- **WORK TO BE COMPLETED**: Where the line containing "Where should I" appears in the records below, begin there and output each line verbatim through the last line.

- **SUPPLIED ENTRIES**:
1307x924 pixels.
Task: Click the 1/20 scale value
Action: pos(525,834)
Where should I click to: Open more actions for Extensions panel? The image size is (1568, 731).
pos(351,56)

- **TASK SOLUTION**:
Where should I click to: Open more actions for Extensions panel? The image size is (1568, 731).
pos(351,56)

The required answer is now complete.